The famous thought experiment: if you fold a piece of paper 42 times (doubling its thickness each time), it reaches the moon. After 10 folds, it’s about a centimetre thick. Nothing to worry about. After 42, it’s 440,000 kilometres. The early stages of exponential growth are deceptive precisely because they look harmless.
What this looks like in organisations
A startup’s user base grows at 15% per month. For the first six months, the numbers feel modest. By month twelve, they’ve more than quintupled. By month eighteen, they’re twenty times where they started. The team that was the right size in month six is overwhelmed by month twelve, and the systems that worked at one scale are collapsing at another.
Technical debt grows exponentially when left unchecked. Each shortcut makes the next one more likely and more damaging. For years, the codebase feels manageable. Then, seemingly overnight, everything takes three times longer than it should.
A rumour spreads through an organisation. One person tells three. Those three each tell three more. In six rounds, over a thousand people have heard it. By the time leadership issues a response, the narrative is already established.
How to use this
Learn to recognise the early stages. Exponential growth always looks like nothing is happening until it looks like everything is happening all at once. If something is growing at a consistent percentage, do the maths. Where will it be in six months? Twelve? If the answer surprises you, take it seriously now.
Don’t fight exponential problems with linear solutions. If a problem is doubling every month, hiring one extra person per month will never catch up. You need interventions that change the growth rate itself - not the absolute number.
Look for the reinforcing loop. Exponential growth doesn’t happen by magic. There’s always a reinforcing feedback loop underneath: growth creates conditions for more growth. Find the loop. If you want to slow the growth, weaken the loop. If you want to accelerate it, strengthen the loop. But know what you’re doing - reinforcing loops have a way of outrunning the people who start them.
The thought to hold onto
Exponential change starts slow enough to ignore and finishes fast enough to overwhelm. The time to act is when it still looks like nothing is happening.
When you’re seeing this
When someone says “it’s only growing by 10% a month” as if that’s small. When a problem that was manageable last quarter is suddenly a crisis. When infrastructure, staffing, or processes can’t keep up with growth that “came out of nowhere.” When a trend line curves upward and someone projects it forward in a straight line.

_Given exercise 1_
Answer from the exponential growth passage:
(a) About how thick is the folded paper after 10 folds?
(b) At what monthly rate does the startup's user base grow?
(c) In the rumor example, how many people does the first person tell?
The exponential growth passage and the listing have no connection to each other.

_Supplied records_
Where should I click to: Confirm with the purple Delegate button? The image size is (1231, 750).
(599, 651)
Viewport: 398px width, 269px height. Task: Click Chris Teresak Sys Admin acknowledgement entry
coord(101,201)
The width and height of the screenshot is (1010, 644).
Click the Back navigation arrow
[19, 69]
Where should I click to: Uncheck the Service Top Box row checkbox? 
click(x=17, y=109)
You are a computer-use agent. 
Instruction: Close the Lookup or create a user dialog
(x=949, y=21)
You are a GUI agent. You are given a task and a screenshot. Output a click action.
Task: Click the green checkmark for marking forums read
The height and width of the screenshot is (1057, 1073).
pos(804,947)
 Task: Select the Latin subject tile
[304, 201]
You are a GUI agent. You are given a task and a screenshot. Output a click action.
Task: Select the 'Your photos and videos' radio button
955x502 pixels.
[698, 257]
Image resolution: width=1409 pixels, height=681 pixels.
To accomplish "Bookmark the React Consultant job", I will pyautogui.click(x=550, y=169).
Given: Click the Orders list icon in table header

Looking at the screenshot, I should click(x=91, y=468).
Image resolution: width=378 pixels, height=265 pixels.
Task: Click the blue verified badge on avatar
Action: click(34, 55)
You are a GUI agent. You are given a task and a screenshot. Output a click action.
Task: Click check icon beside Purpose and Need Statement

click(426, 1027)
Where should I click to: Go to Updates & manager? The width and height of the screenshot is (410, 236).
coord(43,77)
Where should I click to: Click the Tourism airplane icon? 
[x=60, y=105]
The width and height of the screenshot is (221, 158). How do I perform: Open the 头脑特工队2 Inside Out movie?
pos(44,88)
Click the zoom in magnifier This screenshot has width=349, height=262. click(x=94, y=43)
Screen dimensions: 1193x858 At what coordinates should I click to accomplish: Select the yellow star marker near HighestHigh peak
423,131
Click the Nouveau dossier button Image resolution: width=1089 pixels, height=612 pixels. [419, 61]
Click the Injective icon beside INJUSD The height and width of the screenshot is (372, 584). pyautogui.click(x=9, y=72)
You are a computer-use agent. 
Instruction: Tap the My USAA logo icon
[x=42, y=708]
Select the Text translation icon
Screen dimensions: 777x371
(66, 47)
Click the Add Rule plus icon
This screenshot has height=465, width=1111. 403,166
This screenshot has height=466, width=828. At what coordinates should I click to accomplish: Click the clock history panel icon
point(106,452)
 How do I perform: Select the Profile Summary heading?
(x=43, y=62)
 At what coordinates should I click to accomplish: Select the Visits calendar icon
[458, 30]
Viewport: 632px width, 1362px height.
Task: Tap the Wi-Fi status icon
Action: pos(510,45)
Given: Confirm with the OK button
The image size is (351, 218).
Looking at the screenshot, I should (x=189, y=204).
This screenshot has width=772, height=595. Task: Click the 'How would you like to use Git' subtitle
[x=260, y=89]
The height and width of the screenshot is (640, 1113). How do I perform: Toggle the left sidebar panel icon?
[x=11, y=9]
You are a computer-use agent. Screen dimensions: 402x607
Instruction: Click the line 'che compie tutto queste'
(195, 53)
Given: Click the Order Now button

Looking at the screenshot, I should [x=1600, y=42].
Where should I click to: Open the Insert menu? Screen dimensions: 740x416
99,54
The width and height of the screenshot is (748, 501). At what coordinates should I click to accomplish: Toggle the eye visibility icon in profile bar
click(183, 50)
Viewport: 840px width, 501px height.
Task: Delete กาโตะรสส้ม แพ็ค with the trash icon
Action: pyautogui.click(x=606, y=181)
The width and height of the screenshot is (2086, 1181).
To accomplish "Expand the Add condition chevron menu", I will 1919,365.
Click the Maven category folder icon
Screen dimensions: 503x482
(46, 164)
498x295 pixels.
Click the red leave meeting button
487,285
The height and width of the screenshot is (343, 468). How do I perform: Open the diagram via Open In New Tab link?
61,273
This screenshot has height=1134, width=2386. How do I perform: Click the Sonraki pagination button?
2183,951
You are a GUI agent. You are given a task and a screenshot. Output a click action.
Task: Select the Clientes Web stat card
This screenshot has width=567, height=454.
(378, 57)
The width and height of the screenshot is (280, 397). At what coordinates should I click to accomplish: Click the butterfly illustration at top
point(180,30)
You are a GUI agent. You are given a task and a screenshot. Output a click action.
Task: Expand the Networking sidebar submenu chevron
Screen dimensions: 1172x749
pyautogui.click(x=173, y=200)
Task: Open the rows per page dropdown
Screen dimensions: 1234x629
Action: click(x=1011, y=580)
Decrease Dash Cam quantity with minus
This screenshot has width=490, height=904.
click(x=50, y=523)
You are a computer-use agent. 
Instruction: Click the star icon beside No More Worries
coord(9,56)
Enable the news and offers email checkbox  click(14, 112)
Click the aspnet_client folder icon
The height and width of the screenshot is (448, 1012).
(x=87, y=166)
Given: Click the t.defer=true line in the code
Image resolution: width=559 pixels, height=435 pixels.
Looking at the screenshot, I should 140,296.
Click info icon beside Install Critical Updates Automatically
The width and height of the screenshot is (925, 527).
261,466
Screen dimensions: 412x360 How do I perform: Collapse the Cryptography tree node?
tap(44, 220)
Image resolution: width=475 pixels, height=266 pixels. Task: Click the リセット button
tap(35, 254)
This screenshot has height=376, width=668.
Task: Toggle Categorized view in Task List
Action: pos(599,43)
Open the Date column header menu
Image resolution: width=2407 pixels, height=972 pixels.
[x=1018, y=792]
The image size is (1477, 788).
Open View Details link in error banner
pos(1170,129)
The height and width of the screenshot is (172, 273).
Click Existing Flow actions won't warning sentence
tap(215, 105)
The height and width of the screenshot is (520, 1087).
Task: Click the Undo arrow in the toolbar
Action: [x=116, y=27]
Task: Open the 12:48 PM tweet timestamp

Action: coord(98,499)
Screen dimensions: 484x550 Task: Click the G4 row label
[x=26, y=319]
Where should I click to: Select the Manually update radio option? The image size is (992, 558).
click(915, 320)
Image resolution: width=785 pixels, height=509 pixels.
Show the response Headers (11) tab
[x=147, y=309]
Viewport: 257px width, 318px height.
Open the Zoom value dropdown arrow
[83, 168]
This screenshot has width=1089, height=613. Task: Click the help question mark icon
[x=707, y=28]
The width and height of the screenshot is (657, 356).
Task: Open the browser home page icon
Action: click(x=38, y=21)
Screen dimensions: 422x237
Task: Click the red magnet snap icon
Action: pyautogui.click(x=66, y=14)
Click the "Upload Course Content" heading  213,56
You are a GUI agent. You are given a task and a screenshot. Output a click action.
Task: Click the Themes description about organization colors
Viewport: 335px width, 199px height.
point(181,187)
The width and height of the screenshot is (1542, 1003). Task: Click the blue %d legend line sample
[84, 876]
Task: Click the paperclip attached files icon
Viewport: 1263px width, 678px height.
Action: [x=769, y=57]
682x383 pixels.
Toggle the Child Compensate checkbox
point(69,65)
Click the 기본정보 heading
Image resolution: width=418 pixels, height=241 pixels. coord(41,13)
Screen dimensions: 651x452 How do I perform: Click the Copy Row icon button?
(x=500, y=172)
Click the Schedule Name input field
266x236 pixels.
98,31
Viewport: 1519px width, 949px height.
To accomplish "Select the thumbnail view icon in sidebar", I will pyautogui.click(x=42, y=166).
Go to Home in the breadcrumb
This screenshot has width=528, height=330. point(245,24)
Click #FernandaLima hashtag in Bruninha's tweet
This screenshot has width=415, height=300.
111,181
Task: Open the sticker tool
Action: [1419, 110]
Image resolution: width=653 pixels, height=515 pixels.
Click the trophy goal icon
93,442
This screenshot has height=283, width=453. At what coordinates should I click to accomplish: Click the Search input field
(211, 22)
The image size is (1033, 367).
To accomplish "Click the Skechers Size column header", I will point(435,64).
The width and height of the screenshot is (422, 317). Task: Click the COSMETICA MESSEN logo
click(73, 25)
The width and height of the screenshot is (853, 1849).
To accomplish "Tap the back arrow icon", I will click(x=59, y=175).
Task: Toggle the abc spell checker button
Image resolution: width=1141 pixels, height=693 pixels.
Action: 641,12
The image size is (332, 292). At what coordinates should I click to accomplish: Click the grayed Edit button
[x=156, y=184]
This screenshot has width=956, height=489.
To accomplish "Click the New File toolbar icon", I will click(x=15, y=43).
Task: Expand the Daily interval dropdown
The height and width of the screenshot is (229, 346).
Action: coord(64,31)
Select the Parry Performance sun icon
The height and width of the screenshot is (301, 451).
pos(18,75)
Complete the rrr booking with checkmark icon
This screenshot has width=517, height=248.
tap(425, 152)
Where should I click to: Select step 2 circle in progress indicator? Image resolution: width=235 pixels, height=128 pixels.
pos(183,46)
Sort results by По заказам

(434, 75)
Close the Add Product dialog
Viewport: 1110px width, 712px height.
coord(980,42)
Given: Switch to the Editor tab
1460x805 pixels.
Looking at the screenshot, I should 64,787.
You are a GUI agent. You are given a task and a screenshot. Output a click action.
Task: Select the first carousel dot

_Given exercise 2_
Please print the listing starting at its first line and stopping after the line that contains "Click the Nouveau", with both ends included and nothing else.

_Answer 1_
(a) About a centimetre.
(b) 15% per month.
(c) Three.

_Answer 2_
Where should I click to: Confirm with the purple Delegate button? The image size is (1231, 750).
(599, 651)
Viewport: 398px width, 269px height. Task: Click Chris Teresak Sys Admin acknowledgement entry
coord(101,201)
The width and height of the screenshot is (1010, 644).
Click the Back navigation arrow
[19, 69]
Where should I click to: Uncheck the Service Top Box row checkbox? 
click(x=17, y=109)
You are a computer-use agent. 
Instruction: Close the Lookup or create a user dialog
(x=949, y=21)
You are a GUI agent. You are given a task and a screenshot. Output a click action.
Task: Click the green checkmark for marking forums read
The height and width of the screenshot is (1057, 1073).
pos(804,947)
 Task: Select the Latin subject tile
[304, 201]
You are a GUI agent. You are given a task and a screenshot. Output a click action.
Task: Select the 'Your photos and videos' radio button
955x502 pixels.
[698, 257]
Image resolution: width=1409 pixels, height=681 pixels.
To accomplish "Bookmark the React Consultant job", I will pyautogui.click(x=550, y=169).
Given: Click the Orders list icon in table header

Looking at the screenshot, I should click(x=91, y=468).
Image resolution: width=378 pixels, height=265 pixels.
Task: Click the blue verified badge on avatar
Action: click(34, 55)
You are a GUI agent. You are given a task and a screenshot. Output a click action.
Task: Click check icon beside Purpose and Need Statement

click(426, 1027)
Where should I click to: Go to Updates & manager? The width and height of the screenshot is (410, 236).
coord(43,77)
Where should I click to: Click the Tourism airplane icon? 
[x=60, y=105]
The width and height of the screenshot is (221, 158). How do I perform: Open the 头脑特工队2 Inside Out movie?
pos(44,88)
Click the zoom in magnifier This screenshot has width=349, height=262. click(x=94, y=43)
Screen dimensions: 1193x858 At what coordinates should I click to accomplish: Select the yellow star marker near HighestHigh peak
423,131
Click the Nouveau dossier button Image resolution: width=1089 pixels, height=612 pixels. [419, 61]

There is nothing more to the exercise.